2013’ün Ocak ayında yaptığımız görüşmeden sonra, dönem dönem şu soru kafamı kurcaladı: “Acaba Barış Barışık’ın yaşadıklarını insanlara yeteri kadar anlatamadık mı?” Barışık’ın yaşadıklarının kamuoyunda polis yöntemlerine ilişkin oluşturduğu tartışmanın son derece kısa ömürlü oluşu, biber gazının çift yönlü kullanım uygulamasını (Kitle kontrolü için kullanılan kimyasal gazın yanı sıra, bombaların göstericilerde fiziksel travma yaratmak üzere hedef gözetilerek ateşlenmesi) artırdı ve tüm ülkede yaygınlaştırdı. Taksim Meydanı’nın yasaklandığı 1 Mayıs’ta Meral Dönmez ve Dilan Alp biber gazı kovanlarının kafalarına isabet etmesiyle ağır yaralandılar. İkisi de uzun süre tedavi gördükten sonra, biraz da talihli olmaları sayesinde, hayatta kalmayı başardılar. Barış Barışık için yürütülen kampanya 1 Mayıs’ta özellikle Dilan Alp için hayata geçirildi ve İstanbul Valisi Hüseyin Avni Mutlu, Dilan’ın militan bir radikal olduğunu, elinde Dilan’ın faaliyetlerine ilişkin kesin bulgular olduğunu söyledi. Bizim gördüğümüzse, çevik kuvvet polislerinin daracık bir çıkmaz sokakta 17 yaşındaki bir kıza 5 metre mesafeden biber gazı fişeğiyle ateş ettiğiydi. Toplumun önemli bir kısmının görmezden geldiği polis şiddeti, Gezi Parkı protestocularına 31 Mayıs sabahı yapılan müdahaleyle birlikte ayyuka çıktı.

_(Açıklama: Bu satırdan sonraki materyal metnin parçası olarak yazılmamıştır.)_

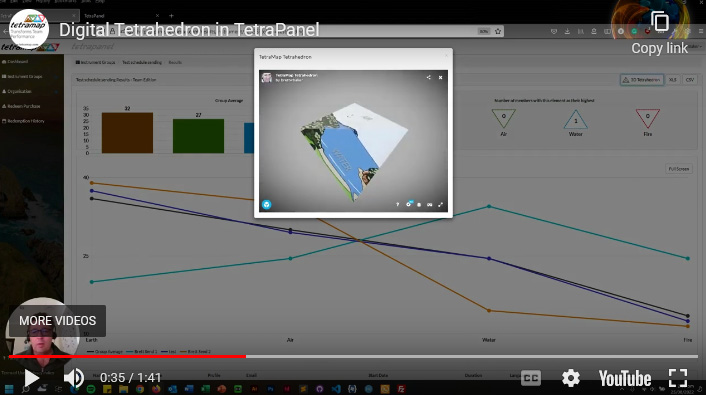Enter fullscreen video mode
The image size is (706, 395).
click(678, 378)
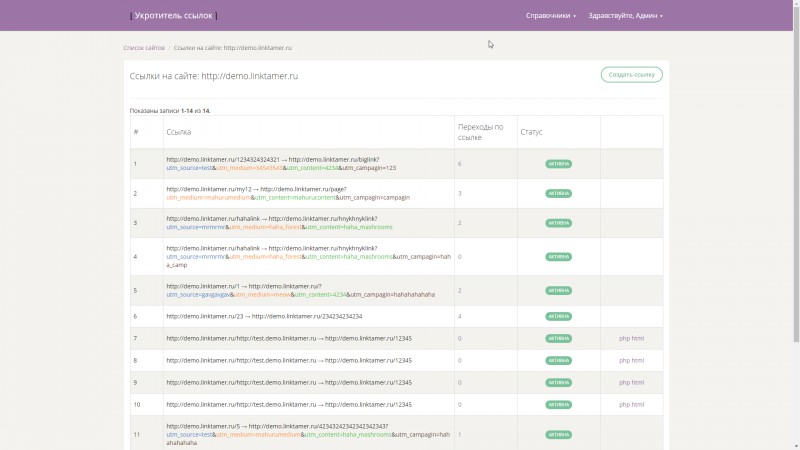Click the html link in row 10
Viewport: 800px width, 450px height.
pos(639,404)
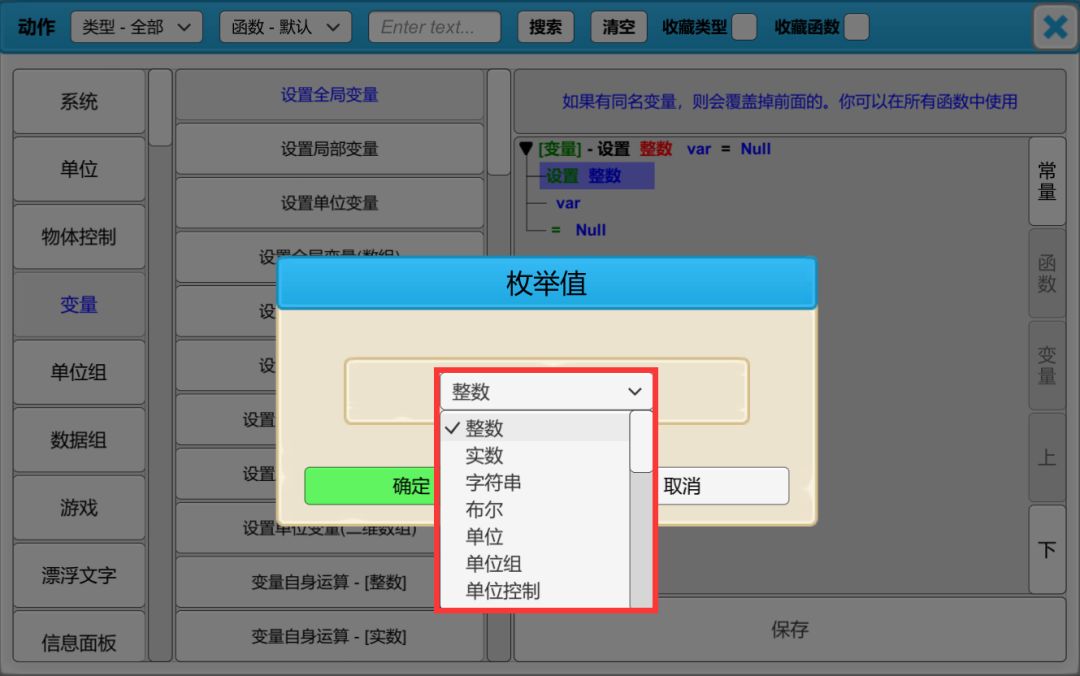Choose 单位控制 in the dropdown list
The height and width of the screenshot is (676, 1080).
(502, 591)
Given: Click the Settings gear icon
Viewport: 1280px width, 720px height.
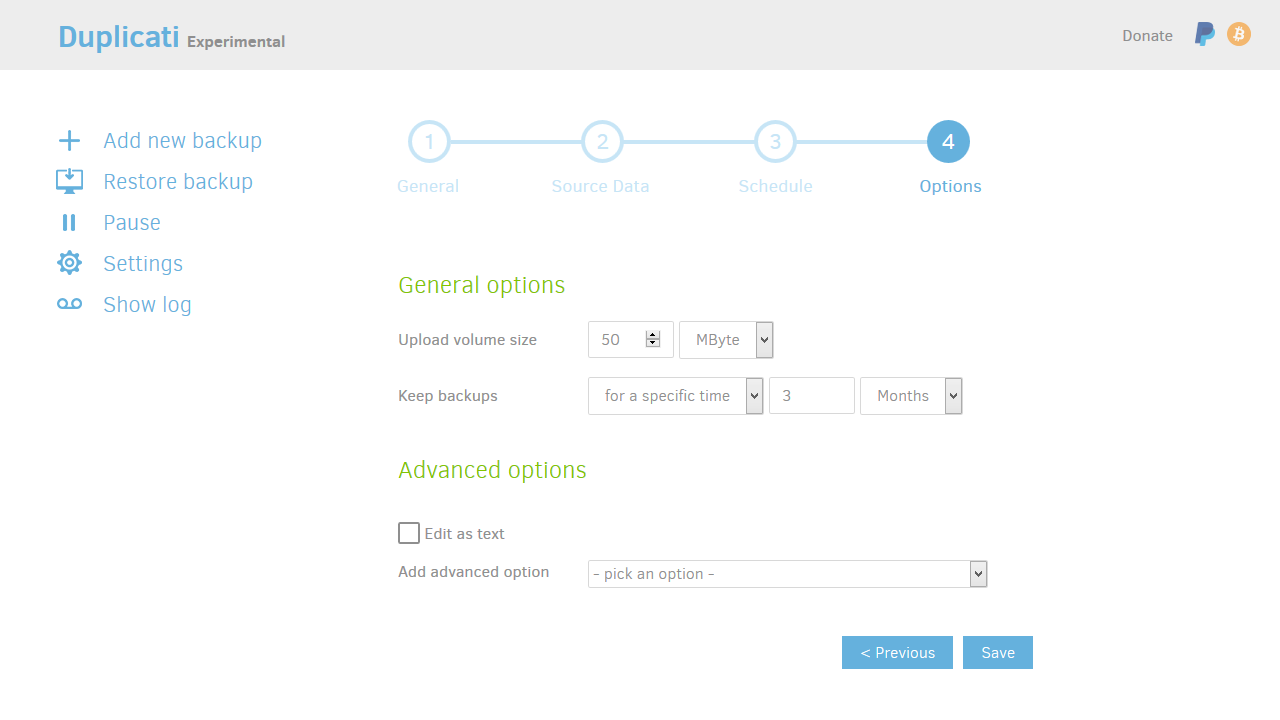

Polis şiddetinin sınırı ne?
Hafta içinde Beşiktaş’ta olayları fotoğrafladığım sırada ana caddeden ara sokaklara doğru hücuma kalkan polisin eline düşmemek için kısa bir süreliğine mahalle sakinlerinden birinin evine sığındığımız sıralarda nazik ev sahibimize, Ankara’da ve diğer illerde benzer durumlar yaşandığında polisin civar evlere zorla girerek gözaltı yaptığını hatırlattım. Ev sahibimiz daha sözümü bitirmeme fırsat vermeden, öfkeyle şöyle dedi: “Nasıl basarmış evimi! Hangi hakla!” Ben ve beraberimdeki sığınmacılardan aldığı yanıtsa yalnızca gür kahkahalar oldu; bu gülüşmenin altında, polisin her şeye muktedir olduğuna ilişkin son yıllarda oluşmuş katı inanç yatıyordu. Metin Lokumcu‘nun katili olan, Dilşat Aktaş‘ı öldüresiye darp eden, “dur emri”ne uymadığı gerekçesiyle onlarca kişiyi öldüren de aynı polisten başkası değildi. Lokumcu “astım hastası olmasına karşın” tedbirsizlik edip eyleme gitmişti, Aktaş polis panzerinin üzerine çıkmıştı, diğerleri ise polisin emirlerine karşı gelmeye cüret etmişlerdi. Bunların hepsi polis –ve kamuoyunu önemli bir bölümü– için geçerli, meşru ölüm sebepleriydiler.
1 Mayıs’ta emekçilerin Taksim’e çıkmaması için tüm kentin toplu taşıma ağını karartan, Gezi Parkı’na ulaşımı engellemek için Taksim metro istasyonunu keyfi biçimde devre dışı bırakan, Ankara’daysa direnişçilerle toplumun kalanının duygusal irtibatını kesmek için ulaşım ağlarını sakatlayan belediye başkanlarının ve mülki amirlerin olduğu bir ülkede, emniyet teşkilatının da farklı davranması beklenemezdi. Bugüne dek yoluna, “Bu ülkede yasalar çiğnenecekse onu da biz yaparız” anlayışıyla devam eden AKP iktidarının 2007’de düzenlediği Polis Vazife ve Selahiyet Kanunu’yla (PVSK) birlikte, polis en basit suç şüphelerinde dahi en ağır tedbirleri almaya, en kuvvetli araçlara başvurma özgürlüğüne kavuştu. Dolayısıyla pasif biçimde direnen vatandaşa onlarca biber gazı bombası atabilmenin, tazyikli su sıkabilmenin, zırhlı araçlarla üzerine yürüyebilmenin de yasal dayanağını edinmiş oldu. Son 10 güne damgasını vuran polis eylemleriyle yaşamını yitirenler de göz önüne alındığında, PVSK’nın 2007’de yürürlüğe girmesinden itibaren failinin polisin olduğu ölümlerin sayısı 140’a yaklaştı.
Tarihçi Fernand Braudel, tarih olgusunun türdeş bir akışa sahip olmadığını, zamana ve mekana göre farklı zamansallıklar söz konusu olduğunu belirtir. Türkiye’de de son günlerde tarih, kendini çevreleyen dünyadan daha farklı bir hızla seyrediyor. Bir başka deyişle, “çığırından çıkmış bir zaman” söz konusu (Philip K. Dick). Bu hızlı akan yıldırım günlerinde polis şiddetinin muhatabı olan bizleri bir araya getiren ve sokaklara iten zamansallığın geride bırakacağı en büyük kazanımlarından biri, emniyet teşkilatının zorbaca alışkanlıklarını terk ederek yeni bir eğitim sistemi ve vazife kanunu çerçevesinde yeniden yapılanmasının sağlanması, dolayısıyla düşman hukuku anlayışının da rafa kaldırılması olacaktır. Güncel tecrübelerimizle birlikte polis müdahalelerine ilişkin “orantılı-orantısız” tartışmaları son bulmalı, emniyet güçlerinin eğitim programları, insan hakları duyarlılıkları, yasayı koruma işlevleri ve iş etiği anlayışları konuşulmaya başlanmalıdır.